◆ **ABOUT THIS TASK**
With "field" as the search word, show every line of the material that has it.

◆ **DATA RECORDS**
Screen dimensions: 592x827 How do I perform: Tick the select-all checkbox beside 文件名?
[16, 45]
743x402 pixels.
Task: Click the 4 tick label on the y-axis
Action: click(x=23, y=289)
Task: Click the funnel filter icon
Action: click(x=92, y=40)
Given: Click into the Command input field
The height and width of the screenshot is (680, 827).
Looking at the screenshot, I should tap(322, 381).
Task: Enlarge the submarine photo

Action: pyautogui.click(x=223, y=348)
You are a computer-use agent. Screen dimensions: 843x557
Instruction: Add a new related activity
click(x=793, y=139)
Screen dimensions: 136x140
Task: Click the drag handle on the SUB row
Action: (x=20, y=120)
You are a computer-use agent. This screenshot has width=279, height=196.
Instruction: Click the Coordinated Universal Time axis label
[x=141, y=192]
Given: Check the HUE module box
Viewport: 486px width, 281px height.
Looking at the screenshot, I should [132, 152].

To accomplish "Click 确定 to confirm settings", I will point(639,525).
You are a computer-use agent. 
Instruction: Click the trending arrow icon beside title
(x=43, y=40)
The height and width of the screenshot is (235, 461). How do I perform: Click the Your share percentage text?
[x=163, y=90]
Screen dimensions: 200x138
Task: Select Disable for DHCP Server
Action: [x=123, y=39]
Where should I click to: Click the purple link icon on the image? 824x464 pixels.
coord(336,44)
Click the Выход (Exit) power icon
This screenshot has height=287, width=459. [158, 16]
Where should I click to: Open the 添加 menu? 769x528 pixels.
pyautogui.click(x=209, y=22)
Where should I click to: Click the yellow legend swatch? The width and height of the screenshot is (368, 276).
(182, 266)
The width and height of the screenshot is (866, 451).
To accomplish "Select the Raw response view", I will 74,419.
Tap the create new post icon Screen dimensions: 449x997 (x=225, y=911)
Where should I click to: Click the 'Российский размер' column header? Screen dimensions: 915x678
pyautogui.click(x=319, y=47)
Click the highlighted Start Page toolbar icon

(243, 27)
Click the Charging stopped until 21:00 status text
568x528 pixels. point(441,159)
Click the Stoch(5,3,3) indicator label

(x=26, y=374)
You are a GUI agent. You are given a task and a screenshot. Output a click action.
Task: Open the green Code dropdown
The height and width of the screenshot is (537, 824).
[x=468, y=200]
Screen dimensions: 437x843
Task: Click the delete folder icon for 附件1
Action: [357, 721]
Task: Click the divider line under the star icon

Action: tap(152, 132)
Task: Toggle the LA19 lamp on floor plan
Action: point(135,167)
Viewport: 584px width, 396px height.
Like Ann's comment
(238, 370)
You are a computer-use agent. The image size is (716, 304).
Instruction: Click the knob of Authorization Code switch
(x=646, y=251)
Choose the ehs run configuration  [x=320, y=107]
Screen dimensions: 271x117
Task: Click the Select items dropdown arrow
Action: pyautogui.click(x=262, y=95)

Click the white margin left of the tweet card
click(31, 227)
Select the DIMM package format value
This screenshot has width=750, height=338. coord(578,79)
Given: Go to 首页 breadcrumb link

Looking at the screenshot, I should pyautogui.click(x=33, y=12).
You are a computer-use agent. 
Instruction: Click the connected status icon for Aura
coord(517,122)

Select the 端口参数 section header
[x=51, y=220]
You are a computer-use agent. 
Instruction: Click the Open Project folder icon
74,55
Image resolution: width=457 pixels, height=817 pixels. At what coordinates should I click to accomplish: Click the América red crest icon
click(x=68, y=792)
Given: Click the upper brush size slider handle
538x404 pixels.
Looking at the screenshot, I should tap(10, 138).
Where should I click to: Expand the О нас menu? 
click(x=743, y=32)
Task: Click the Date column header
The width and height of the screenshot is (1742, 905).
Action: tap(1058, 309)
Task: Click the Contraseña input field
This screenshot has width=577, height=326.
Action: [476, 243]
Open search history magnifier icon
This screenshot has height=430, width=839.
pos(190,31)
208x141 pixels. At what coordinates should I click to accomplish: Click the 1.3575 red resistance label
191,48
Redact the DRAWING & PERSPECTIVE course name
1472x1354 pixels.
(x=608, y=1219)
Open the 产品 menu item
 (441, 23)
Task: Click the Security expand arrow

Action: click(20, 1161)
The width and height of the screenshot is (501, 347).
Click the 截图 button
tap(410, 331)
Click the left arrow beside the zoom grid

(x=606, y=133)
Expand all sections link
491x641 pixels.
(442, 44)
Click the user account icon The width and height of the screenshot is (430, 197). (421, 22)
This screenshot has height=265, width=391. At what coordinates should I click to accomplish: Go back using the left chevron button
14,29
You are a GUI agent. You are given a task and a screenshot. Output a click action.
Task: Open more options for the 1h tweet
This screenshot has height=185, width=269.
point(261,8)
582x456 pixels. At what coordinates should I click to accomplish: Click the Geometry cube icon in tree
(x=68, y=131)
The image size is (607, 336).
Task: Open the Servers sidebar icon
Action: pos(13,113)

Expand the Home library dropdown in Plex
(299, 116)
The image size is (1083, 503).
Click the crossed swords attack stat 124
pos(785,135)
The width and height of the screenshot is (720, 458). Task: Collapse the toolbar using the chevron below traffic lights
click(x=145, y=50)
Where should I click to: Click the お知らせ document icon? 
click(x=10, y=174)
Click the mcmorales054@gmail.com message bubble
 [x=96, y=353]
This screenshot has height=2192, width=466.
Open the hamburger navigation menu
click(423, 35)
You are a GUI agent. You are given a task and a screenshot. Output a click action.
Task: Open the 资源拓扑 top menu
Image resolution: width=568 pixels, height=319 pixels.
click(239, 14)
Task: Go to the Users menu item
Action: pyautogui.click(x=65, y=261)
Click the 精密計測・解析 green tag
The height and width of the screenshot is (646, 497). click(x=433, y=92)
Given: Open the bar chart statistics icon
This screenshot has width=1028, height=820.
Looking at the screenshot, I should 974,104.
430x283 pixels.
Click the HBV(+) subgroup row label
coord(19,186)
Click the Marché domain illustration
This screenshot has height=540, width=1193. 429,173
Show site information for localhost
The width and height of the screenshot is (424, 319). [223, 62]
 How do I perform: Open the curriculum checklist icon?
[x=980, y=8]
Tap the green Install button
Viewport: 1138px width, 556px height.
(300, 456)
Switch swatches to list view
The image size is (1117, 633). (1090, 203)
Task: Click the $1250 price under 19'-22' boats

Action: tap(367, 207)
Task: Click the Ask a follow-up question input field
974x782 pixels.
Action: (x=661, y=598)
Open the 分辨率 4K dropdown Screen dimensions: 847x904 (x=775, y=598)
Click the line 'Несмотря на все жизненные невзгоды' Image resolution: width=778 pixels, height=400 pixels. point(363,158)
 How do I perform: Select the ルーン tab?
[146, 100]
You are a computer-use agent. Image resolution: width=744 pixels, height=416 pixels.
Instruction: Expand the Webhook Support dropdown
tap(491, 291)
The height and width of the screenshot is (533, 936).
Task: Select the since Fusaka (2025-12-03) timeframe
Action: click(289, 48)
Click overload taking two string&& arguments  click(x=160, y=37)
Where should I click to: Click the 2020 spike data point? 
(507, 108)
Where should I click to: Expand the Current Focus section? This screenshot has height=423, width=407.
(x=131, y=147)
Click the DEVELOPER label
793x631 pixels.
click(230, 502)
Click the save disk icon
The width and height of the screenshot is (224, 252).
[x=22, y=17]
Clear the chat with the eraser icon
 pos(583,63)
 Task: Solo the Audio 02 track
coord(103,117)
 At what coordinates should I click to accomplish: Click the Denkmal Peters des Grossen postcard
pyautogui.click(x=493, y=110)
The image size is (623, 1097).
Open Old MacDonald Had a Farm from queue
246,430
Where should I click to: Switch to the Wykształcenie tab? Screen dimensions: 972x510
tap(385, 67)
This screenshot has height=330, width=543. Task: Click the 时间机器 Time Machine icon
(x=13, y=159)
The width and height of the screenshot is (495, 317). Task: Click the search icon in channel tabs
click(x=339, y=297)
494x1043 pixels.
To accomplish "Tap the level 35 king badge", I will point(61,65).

◆ **OUTPUT BELOW**
Given: Click into the Command input field
Task: Click the Contraseña input field
Task: Click the Ask a follow-up question input field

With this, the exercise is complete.